3.IRFANI
 Dalam konteks linguistik, paradigma ini menekankan pentingnya intuisinya terhadap makna yang tersembunyi di balik kata-kata atau teks. Para ahli tasawuf sering kali menggunakan simbol-simbol atau metafora yang tidak langsung agar pembaca atau pendengar bisa menangkap makna esoterik yang hanya bisa dirasakan oleh mereka yang sudah mencapai tingkat spiritual tertentu. Ayat ini mengajarkan bahwa taqwa (kesadaran akan Allah) harus tercermin dalam setiap kata yang kita ucapkan. Ucapan yang benar (qawlan sadidan) bukan hanya tentang kebenaran fakta, tetapi juga tentang keikhlasan hati dan kesucian niat dalam berbicara.

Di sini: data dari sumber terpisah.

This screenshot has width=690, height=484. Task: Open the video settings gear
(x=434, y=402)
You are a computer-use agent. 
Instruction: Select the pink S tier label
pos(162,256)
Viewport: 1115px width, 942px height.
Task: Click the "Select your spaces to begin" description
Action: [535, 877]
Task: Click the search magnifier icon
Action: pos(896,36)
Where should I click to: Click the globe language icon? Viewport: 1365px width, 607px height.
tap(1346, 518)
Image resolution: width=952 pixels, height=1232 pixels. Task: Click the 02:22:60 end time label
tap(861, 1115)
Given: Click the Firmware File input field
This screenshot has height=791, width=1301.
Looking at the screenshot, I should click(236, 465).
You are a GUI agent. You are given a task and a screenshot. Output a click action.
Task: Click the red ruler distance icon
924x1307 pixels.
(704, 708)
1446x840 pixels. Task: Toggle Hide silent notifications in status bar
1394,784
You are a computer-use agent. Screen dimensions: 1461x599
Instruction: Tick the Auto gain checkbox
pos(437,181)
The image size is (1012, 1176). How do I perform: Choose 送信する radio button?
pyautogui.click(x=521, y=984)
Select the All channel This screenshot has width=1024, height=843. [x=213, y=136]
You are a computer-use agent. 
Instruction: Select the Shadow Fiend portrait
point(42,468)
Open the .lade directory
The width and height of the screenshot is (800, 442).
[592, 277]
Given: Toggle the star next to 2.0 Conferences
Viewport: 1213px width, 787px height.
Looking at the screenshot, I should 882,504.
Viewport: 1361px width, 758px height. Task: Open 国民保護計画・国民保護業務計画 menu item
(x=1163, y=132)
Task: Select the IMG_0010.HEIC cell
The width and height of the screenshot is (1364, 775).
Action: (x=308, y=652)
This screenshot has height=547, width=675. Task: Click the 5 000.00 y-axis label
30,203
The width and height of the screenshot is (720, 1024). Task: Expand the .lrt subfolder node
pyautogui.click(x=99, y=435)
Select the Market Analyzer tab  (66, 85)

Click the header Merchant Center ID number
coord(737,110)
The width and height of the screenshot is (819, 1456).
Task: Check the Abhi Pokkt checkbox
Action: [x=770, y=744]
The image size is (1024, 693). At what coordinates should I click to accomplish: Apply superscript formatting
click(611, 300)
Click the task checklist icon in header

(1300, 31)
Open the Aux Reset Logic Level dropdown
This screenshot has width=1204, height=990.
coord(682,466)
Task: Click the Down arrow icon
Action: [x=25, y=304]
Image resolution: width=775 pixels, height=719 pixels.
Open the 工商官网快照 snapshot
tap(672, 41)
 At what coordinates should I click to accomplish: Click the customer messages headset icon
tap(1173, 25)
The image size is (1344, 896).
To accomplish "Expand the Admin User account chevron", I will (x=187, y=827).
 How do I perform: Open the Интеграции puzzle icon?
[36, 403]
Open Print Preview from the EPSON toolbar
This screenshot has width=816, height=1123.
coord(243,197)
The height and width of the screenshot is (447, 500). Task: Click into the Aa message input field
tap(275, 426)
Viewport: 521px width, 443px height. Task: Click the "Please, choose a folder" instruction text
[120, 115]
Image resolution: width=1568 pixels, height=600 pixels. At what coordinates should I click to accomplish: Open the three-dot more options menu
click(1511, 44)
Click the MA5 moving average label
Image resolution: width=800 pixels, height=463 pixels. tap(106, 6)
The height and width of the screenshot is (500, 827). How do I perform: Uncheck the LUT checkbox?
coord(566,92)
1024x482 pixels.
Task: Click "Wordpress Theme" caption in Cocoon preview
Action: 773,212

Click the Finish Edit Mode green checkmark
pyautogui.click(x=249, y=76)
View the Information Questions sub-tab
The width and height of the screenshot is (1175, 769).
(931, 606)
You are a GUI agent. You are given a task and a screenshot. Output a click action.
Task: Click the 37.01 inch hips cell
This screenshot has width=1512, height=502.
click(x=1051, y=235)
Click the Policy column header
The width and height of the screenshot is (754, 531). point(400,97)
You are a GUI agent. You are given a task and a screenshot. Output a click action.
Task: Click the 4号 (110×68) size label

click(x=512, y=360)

Taqwa: Mengingat Allah dalam setiap perkataan, berbicara dengan hati yang bersih dan tulus.
Kebenaran dalam Berbicara: Kata-kata yang benar mencerminkan kesucian jiwa dan mendekatkan kita pada Allah.
Bahasa sebagai Sarana Spiritualitas: Setiap perkataan yang benar menjadi sarana untuk pencerahan rohani dan kedamaian.